## Saved data entries
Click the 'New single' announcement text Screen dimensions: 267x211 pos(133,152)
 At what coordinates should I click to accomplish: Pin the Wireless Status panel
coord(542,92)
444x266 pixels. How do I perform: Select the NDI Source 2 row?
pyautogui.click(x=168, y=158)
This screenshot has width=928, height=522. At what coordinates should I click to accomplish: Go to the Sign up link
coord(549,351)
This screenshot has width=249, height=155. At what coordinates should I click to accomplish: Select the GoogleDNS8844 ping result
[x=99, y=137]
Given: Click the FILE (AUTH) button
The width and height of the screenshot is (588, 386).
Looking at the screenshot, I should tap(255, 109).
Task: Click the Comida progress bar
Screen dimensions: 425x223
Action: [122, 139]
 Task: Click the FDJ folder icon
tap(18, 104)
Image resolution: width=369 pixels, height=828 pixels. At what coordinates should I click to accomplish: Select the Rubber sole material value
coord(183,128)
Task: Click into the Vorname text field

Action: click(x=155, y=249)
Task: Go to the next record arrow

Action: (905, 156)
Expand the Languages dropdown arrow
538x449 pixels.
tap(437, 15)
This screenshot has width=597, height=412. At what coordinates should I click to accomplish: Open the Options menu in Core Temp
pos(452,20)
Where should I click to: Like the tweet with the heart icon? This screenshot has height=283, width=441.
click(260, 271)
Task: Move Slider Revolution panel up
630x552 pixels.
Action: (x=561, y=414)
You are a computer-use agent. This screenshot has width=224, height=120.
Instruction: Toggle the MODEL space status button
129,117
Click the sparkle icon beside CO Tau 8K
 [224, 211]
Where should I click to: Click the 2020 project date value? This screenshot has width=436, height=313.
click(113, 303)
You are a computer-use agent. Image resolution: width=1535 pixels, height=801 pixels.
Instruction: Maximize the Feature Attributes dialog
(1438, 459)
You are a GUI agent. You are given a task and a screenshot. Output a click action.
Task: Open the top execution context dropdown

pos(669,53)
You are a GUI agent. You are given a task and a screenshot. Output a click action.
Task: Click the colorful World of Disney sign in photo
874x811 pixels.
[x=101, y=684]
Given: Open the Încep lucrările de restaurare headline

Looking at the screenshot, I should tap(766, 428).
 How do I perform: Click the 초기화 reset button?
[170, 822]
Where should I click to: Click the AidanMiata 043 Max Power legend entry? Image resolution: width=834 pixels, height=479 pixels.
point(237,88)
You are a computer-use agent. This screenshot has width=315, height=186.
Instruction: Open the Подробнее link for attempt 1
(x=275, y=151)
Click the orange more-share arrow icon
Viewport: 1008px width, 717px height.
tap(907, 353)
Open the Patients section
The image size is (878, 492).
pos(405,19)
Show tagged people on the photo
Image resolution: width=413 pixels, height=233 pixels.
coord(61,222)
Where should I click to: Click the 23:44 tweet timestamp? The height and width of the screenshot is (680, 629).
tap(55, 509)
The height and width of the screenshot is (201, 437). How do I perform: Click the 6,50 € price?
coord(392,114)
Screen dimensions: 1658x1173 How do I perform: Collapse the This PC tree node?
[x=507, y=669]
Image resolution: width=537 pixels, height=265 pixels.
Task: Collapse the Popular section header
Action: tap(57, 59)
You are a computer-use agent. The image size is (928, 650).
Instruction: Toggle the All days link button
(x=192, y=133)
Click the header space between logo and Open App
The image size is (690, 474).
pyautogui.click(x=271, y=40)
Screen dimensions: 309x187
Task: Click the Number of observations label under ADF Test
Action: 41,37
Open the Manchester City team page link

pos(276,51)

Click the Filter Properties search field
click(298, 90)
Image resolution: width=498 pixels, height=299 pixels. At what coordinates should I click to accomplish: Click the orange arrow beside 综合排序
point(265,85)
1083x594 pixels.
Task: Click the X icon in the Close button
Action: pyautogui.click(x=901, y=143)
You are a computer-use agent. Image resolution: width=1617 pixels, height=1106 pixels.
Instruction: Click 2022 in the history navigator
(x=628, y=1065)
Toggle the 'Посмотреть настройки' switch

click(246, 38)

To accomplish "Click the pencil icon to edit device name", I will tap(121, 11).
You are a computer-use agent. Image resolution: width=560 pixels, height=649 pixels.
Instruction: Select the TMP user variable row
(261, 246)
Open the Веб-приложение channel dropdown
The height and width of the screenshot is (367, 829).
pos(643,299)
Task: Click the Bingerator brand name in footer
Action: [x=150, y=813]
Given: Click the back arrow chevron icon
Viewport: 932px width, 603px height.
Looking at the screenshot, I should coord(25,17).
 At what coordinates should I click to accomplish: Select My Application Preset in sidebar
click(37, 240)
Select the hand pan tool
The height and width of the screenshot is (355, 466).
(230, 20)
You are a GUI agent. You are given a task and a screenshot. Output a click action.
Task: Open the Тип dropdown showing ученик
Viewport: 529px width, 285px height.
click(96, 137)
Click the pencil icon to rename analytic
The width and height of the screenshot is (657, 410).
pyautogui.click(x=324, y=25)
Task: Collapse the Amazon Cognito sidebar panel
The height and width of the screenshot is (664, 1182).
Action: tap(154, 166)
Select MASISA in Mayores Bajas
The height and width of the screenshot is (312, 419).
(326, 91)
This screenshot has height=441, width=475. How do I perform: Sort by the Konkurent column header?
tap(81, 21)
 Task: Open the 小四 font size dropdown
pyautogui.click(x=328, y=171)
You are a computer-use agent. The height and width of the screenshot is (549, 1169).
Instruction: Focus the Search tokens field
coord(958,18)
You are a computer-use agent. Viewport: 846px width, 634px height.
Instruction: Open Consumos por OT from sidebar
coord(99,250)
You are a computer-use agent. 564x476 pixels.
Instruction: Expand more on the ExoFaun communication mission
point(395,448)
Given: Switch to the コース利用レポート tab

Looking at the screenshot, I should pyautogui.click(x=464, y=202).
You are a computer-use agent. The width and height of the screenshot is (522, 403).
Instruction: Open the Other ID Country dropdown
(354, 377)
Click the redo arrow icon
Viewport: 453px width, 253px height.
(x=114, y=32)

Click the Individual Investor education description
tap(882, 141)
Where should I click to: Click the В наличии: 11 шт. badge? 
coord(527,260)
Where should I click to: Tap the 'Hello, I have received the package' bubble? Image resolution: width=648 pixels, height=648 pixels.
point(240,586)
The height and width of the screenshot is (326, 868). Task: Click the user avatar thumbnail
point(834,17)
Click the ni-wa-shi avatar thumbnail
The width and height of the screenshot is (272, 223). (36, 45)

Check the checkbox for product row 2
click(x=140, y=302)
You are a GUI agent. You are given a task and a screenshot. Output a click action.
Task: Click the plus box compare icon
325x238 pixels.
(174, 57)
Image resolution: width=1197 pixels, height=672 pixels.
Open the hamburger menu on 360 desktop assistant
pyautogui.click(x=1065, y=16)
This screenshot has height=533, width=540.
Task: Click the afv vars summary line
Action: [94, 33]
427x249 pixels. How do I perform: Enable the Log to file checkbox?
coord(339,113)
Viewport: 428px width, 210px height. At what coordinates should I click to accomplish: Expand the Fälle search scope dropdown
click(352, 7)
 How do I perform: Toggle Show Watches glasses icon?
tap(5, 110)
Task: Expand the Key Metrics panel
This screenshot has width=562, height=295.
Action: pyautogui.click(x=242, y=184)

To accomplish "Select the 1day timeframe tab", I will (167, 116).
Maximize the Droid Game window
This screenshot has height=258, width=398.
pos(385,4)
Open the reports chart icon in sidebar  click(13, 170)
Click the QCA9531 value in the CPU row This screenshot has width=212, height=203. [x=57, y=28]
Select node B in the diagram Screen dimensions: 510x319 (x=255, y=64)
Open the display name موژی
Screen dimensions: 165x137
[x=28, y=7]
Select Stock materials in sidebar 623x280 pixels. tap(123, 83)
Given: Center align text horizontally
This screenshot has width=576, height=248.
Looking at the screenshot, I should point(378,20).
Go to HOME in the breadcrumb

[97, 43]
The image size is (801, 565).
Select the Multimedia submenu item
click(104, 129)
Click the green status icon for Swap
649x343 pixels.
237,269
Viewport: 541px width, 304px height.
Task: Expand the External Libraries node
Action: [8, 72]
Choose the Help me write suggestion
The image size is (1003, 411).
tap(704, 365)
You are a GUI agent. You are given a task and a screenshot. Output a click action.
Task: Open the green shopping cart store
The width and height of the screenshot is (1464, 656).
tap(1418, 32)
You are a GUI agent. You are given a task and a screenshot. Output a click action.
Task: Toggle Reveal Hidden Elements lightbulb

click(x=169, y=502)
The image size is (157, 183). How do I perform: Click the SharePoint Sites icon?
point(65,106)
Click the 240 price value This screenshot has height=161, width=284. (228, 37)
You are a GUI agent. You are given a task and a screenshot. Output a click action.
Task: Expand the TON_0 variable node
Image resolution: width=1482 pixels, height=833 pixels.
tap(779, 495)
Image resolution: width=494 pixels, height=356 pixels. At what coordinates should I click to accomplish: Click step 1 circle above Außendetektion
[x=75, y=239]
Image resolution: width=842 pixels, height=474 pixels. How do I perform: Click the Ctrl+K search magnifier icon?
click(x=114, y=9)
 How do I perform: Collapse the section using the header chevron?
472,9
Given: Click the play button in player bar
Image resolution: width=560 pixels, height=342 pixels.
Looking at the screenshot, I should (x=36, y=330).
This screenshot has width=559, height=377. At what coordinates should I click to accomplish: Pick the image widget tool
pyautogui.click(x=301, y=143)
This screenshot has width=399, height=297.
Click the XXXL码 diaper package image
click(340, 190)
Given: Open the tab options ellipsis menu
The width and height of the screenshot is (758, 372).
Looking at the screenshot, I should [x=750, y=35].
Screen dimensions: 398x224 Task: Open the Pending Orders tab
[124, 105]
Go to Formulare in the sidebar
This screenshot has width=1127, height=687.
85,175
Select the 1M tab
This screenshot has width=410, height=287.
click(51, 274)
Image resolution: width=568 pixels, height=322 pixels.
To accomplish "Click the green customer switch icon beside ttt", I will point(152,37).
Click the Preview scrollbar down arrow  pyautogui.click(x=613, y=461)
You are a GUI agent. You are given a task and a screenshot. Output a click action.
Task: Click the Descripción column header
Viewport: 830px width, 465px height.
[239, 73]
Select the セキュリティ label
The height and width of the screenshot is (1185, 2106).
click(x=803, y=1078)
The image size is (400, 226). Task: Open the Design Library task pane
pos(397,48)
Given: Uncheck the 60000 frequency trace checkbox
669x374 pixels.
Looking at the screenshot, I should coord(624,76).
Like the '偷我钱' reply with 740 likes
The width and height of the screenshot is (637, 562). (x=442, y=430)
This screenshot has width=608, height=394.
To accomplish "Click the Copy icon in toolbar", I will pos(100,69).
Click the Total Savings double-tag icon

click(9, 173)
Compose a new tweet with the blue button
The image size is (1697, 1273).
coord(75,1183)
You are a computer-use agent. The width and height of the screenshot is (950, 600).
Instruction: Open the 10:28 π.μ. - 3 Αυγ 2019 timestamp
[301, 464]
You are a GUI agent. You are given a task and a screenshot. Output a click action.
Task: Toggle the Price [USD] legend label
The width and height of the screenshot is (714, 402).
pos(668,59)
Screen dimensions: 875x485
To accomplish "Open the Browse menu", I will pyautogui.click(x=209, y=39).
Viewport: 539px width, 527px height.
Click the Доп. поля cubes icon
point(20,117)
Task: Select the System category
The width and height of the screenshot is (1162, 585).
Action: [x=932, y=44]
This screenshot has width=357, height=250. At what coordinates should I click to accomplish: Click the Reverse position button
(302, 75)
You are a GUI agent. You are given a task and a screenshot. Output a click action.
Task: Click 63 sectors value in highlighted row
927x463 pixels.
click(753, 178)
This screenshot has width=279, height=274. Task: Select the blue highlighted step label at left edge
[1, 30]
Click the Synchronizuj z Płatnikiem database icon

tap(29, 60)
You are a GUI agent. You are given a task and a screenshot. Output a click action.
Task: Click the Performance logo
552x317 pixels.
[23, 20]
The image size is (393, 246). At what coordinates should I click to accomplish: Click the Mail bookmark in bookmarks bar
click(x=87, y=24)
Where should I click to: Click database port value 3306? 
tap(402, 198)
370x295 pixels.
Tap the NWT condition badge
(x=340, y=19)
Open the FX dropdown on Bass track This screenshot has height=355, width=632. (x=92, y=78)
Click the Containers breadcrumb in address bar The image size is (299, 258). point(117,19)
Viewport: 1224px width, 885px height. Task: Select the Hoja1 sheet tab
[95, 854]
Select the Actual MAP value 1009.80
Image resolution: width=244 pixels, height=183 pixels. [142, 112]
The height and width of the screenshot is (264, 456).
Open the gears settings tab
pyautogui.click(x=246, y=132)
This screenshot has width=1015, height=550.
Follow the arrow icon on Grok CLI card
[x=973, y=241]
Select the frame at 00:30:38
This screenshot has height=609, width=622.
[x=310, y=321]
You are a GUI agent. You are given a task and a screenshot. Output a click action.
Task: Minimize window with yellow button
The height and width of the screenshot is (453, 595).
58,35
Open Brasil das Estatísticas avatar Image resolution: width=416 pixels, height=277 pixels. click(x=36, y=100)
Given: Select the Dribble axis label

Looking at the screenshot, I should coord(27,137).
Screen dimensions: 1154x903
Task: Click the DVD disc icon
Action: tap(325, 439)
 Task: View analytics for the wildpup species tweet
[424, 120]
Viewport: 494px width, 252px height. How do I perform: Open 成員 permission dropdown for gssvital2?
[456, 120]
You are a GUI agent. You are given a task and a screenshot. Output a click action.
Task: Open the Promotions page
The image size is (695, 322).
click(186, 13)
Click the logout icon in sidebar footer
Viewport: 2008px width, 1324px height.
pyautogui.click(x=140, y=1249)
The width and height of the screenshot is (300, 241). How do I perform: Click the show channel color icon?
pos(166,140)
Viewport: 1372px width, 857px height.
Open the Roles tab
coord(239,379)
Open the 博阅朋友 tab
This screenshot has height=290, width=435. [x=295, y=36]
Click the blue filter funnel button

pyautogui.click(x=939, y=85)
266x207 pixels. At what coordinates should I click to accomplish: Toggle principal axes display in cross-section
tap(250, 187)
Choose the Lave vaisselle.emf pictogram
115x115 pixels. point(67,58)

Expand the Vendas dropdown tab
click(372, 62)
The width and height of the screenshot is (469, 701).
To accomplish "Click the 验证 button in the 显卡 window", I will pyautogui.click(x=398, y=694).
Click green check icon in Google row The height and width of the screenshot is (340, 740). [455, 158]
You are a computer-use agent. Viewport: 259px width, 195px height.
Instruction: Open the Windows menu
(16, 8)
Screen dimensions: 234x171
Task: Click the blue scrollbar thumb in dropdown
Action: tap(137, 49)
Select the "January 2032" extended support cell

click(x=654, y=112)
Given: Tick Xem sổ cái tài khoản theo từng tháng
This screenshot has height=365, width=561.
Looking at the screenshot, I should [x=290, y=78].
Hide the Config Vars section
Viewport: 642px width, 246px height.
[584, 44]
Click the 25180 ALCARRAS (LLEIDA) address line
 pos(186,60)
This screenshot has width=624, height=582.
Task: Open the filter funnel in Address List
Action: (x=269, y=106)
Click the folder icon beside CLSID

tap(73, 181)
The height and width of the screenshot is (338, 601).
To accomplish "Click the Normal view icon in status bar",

## EXERCISE GOAL
In the records above, find the lines holding "green". Copy each one.

## SOLUTION TO THE EXERCISE
Click the green status icon for Swap
Task: Open the green shopping cart store
To accomplish "Click the green customer switch icon beside ttt", I will point(152,37).
Click green check icon in Google row The height and width of the screenshot is (340, 740). [455, 158]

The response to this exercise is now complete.